Lowering the age of measles immunization for travelers due to international outbreaks, the Centers for Disease Control and Prevention (CDC) “strongly recommends” that infants six months through 11 months receive one dose of measles, mumps, and rubella (MMR) vaccine before travel.
“Normally, we don’t recommend the measles vaccine begin in infants until 12 months of age,” Robert Redfield, MD, CDC director, said at a recent CDC press conference. “But because of the current situation globally, we recommend these infants get a dose of the MMR vaccine prior to travel.”
Children 12 months of age or older need two doses separated by at least 28 days, he added.
“People traveling internationally should try to be fully vaccinated at least two weeks before traveling,” he said.
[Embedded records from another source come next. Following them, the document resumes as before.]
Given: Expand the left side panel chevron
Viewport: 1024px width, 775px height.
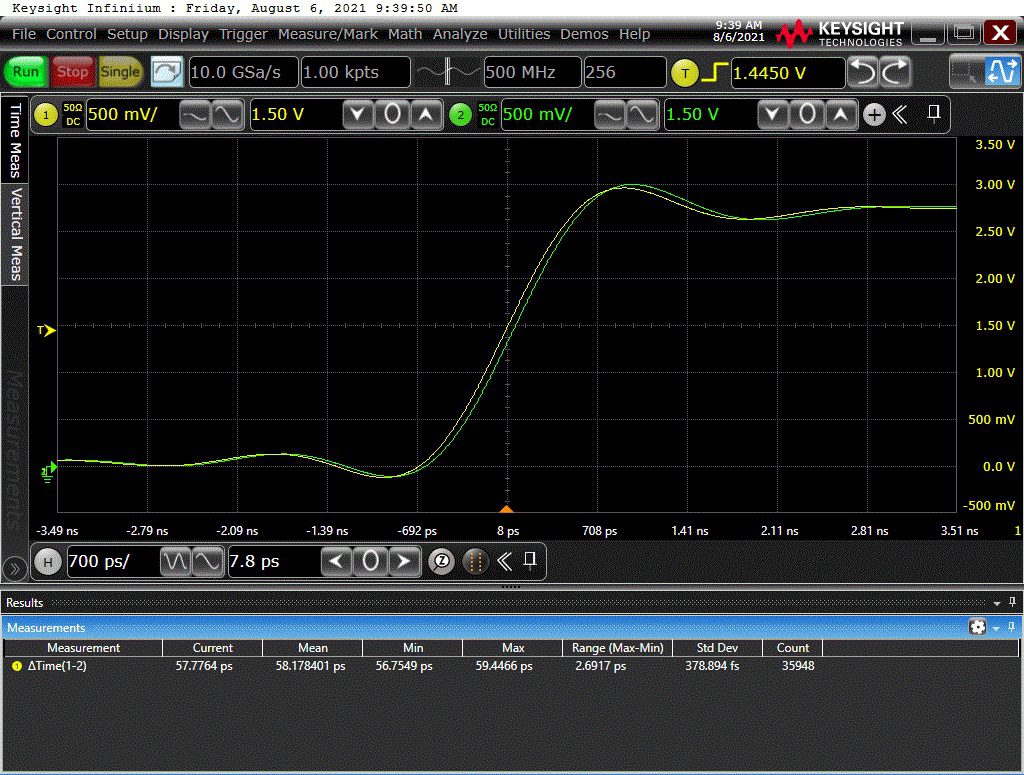Looking at the screenshot, I should pos(14,569).
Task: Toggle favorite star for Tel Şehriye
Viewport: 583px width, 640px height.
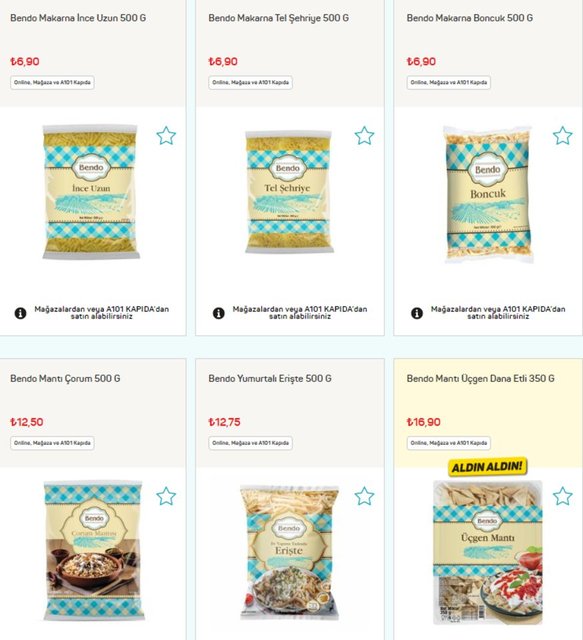Action: 364,136
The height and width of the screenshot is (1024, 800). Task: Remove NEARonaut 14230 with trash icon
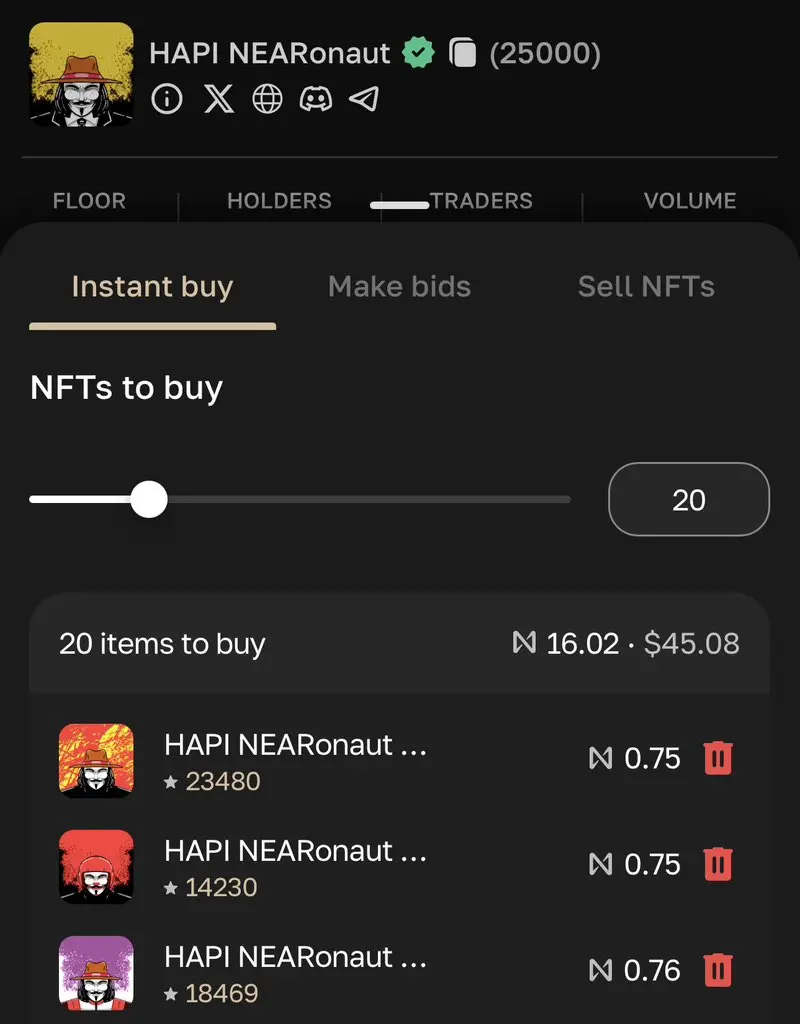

“But even if your trip is less than two weeks away, you should still get a dose before you depart.”
Overall, 44 measles cases this year were from other countries.
“Among those cases, over 90% were in people who are unvaccinated or whose vaccination status was unknown,” said Nancy Messonnier, MD, director of the CDC’s National Center for Immunization and Respiratory Diseases.
The top three countries where importations are coming from are Ukraine, Israel, and the Philippines, she added.
“When measles is imported into a community with a highly vaccinated population, outbreaks either don’t happen or are small,” Messonnier said.
“However, once measles is in an undervaccinated community, it’s difficult to control the spread of disease.”
Two MMR vaccine doses are roughly 97% effective at preventing measles (one dose, 93% effective). But measles is resurging in recent years as parents decline to vaccinate their children.
There may be religious objections, unfounded fear that vaccines are linked to autism, or the perception that vaccination is unnecessary because measles is so rarely seen in the U.S.
There is even false nostalgia pushed by the national antivaccine movement, as evidenced in the recent controversy over an old TV show that portrayed measles as a comic rite of passage.
The issue spilled over into politics at the CDC press conference as reporters recalled President Trump linking vaccines to autism when he was a candidate in the presidential debates. (See Hospital Infection Control & Prevention, November 2015.)
He has changed his position on this, emphasized Alex Azar II, Secretary of the Department of Health and Human Services.
“The president was very firm last week that people need to get their shots, vaccinations are so important,” Azar said.
“The scientific community has generated new and definitive information that there’s no association between vaccines and autism.”
Azar cited a recent large study in Denmark of some 650,000 children that found no link to MMR vaccination and autism.
“MMR vaccination does not increase the risk for autism, does not trigger autism in susceptible children, and is not associated with clustering of autism cases after vaccination,” the authors concluded.1
(Editor’s note: For IPs needing an educational resource, the Infectious Diseases Society of America has issued a myth-busting fact sheet on measles vaccine safety. It is available at: https://bit.ly/2PpaM2d.)
- Hviid A, Hansen JV, Frisch M, et al. Measles, Mumps, Rubella Vaccination and Autism: A Nationwide Cohort Study. Ann Intern Med 2019; DOI: 10.7326/M18-2101.